All Products
Search
Document Center

DataWorks:TSDB data source

Last Updated:Nov 16, 2023

DataWorks Data Integration provides TSDB Writer for you to write data points to Lindorm Time Series Database (TSDB) provided by Alibaba Cloud ApsaraDB for Lindorm. This topic describes the capabilities of synchronizing data to TSDB data sources.

Supported TSDB versions

TSDB Writer supports all versions of ApsaraDB for Lindorm and HiTSDB V2.4.X or later.

Limits

How it works

TSDB Writer connects to a TSDB instance by using the TSDB client hitsdb-client and writes data points by using the HTTP API endpoint. For more information, see TSDB SDK documentation.

Data type mappings

If the sourceDbType parameter is set to TSDB, source data is read by using TSDB Reader or OpenTSDB Reader. In this case, TSDB Writer writes the source data to Lindorm TSDB in the format of JSON strings. If the sourceDbType parameter is set to RDB, the source is a relational database. In this case, TSDB Writer parses the source data based on the records of the relational database. The following table lists the valid values of the columnType parameter and the data types that match the column types when the sourceDbType parameter is set to RDB.

Data model

Valid value of columnType

Data type

Tag

tag

A string data type. A tag describes the features of the data source.
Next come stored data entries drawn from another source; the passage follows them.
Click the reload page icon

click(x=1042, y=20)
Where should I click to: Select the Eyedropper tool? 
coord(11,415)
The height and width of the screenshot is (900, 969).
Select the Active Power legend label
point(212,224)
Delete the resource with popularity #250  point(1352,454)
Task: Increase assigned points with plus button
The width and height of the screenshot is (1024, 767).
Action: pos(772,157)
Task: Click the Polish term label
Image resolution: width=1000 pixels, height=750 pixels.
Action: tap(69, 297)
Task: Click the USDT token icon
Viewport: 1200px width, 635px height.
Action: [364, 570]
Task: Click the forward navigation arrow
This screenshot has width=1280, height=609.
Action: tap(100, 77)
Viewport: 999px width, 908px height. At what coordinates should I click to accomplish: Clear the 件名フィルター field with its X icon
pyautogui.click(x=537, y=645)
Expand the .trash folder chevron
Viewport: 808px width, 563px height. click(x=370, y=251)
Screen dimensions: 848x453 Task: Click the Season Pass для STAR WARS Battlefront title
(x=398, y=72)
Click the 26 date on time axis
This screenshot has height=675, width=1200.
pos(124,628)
In most case, a tag does not change over time.

Timestamp

timestamp

The TIMESTAMP data type. A timestamp specifies the point in time at which data is generated. The timestamp can be manually specified when data is written or automatically generated by the system.

Field

field_string

A string data type. A field describes the measurement metrics of the data source. In most case, a field changes over time.

field_double

A numeric data type. A field describes the measurement metrics of the data source. In most case, a field changes over time.

field_boolean

A Boolean data type. A field describes the measurement metrics of the data source. In most case, a field changes over time.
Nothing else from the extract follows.